• **Exercise brief**:
Skip the pictures. Transcribe exactly the lines from the line containing "Click caption 인스타그램 릴스 영상 1개" to the end of the listing.

• **Data to examine**:
● ● ● ●

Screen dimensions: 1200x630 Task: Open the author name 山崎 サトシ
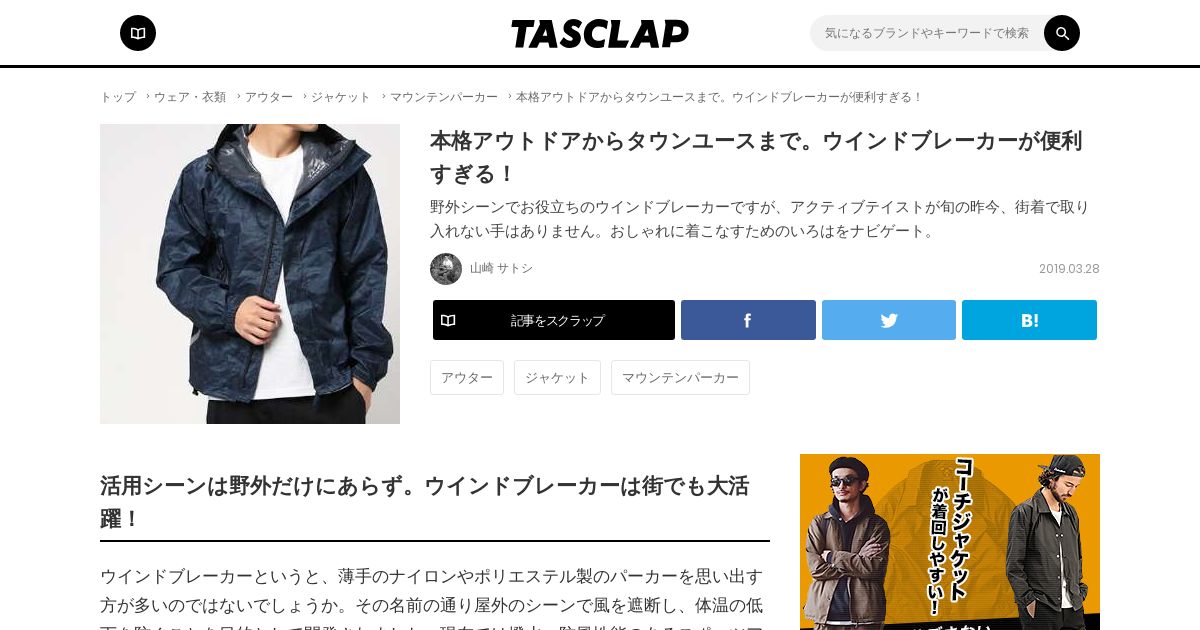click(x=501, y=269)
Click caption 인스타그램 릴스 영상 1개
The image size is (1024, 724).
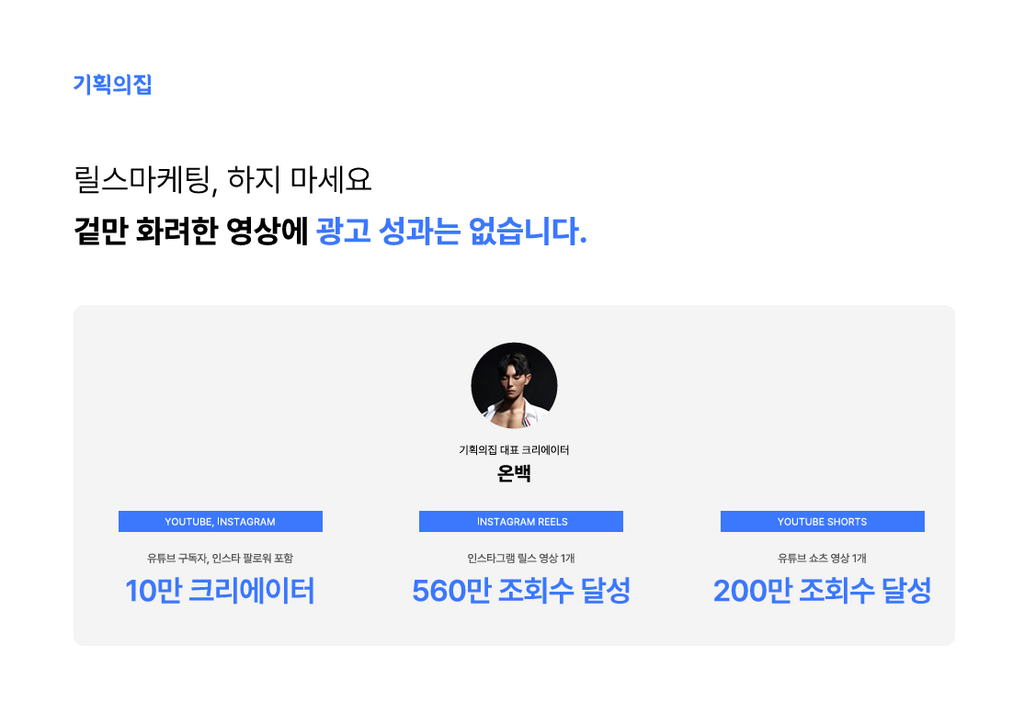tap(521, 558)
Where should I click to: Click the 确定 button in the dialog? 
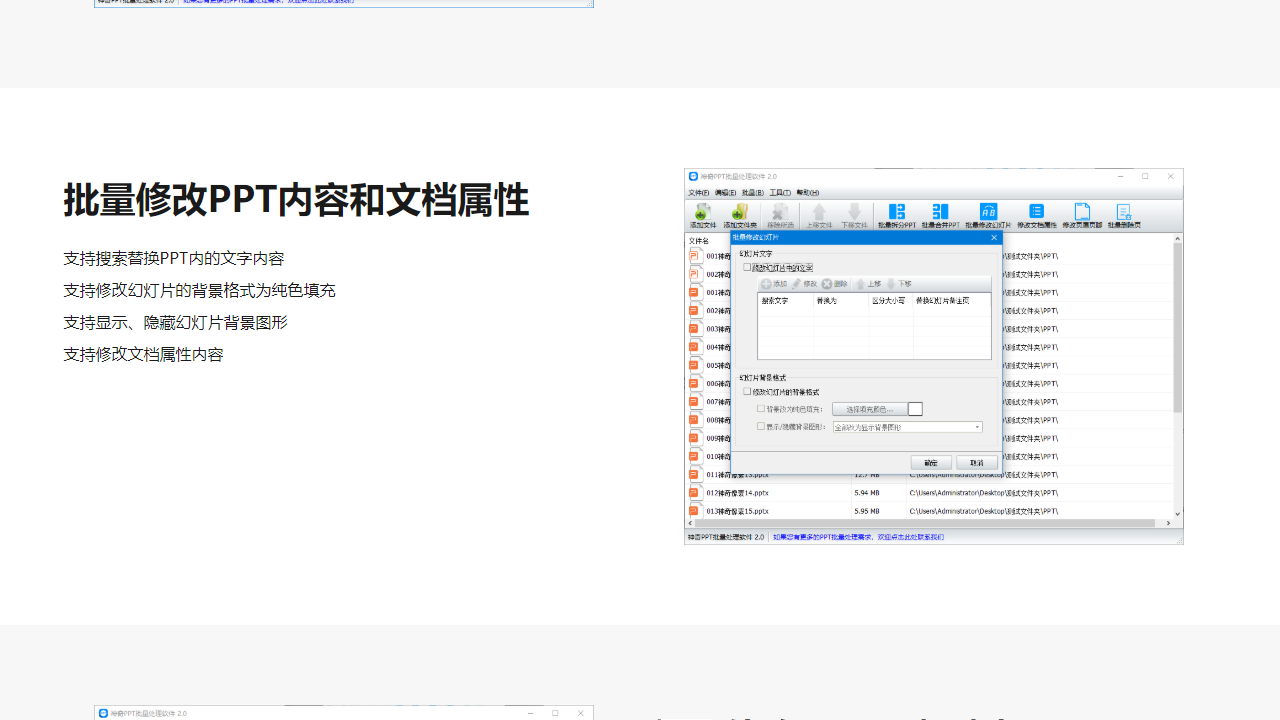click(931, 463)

● ● ● ●

• **Problem solution**:
Click caption 인스타그램 릴스 영상 1개
The image size is (1024, 724).
tap(521, 558)
Where should I click to: Click the 确定 button in the dialog? 
click(931, 463)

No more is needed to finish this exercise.